▶ **GIVEN DATA**:

## START

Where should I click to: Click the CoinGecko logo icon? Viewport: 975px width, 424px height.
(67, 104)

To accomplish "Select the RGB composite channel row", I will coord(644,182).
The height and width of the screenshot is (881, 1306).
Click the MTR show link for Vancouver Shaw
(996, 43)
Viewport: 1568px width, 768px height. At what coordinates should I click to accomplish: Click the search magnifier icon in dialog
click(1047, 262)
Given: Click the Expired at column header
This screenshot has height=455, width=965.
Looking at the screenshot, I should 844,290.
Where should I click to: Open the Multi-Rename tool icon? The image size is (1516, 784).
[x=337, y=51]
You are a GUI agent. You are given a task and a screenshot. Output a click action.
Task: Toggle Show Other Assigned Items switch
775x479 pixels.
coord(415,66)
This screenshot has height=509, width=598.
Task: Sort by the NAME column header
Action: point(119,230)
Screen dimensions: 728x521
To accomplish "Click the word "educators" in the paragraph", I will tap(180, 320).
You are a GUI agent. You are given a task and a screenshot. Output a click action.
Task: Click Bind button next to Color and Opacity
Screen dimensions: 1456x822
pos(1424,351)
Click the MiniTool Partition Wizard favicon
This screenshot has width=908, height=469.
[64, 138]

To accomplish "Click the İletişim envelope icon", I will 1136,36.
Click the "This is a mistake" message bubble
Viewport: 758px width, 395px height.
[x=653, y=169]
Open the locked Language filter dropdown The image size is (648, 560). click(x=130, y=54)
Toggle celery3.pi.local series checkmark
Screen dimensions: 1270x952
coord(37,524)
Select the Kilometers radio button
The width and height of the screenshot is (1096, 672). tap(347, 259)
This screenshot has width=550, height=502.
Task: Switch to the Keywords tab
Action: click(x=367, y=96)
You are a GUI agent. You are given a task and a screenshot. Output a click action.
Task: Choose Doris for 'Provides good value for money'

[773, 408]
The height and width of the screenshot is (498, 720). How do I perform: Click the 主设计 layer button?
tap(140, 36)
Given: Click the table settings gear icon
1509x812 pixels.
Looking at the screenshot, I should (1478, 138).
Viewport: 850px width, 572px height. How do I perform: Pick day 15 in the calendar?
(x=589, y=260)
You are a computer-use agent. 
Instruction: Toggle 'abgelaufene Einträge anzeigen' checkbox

## END

Copy the records above verbatim, beginning with the line containing "Toggle celery3.pi.local series checkmark" and continuing through the line containing "Looking at the screenshot, I should (1478, 138).".

Toggle celery3.pi.local series checkmark
Screen dimensions: 1270x952
coord(37,524)
Select the Kilometers radio button
The width and height of the screenshot is (1096, 672). tap(347, 259)
This screenshot has width=550, height=502.
Task: Switch to the Keywords tab
Action: click(x=367, y=96)
You are a GUI agent. You are given a task and a screenshot. Output a click action.
Task: Choose Doris for 'Provides good value for money'

[773, 408]
The height and width of the screenshot is (498, 720). How do I perform: Click the 主设计 layer button?
tap(140, 36)
Given: Click the table settings gear icon
1509x812 pixels.
Looking at the screenshot, I should (1478, 138).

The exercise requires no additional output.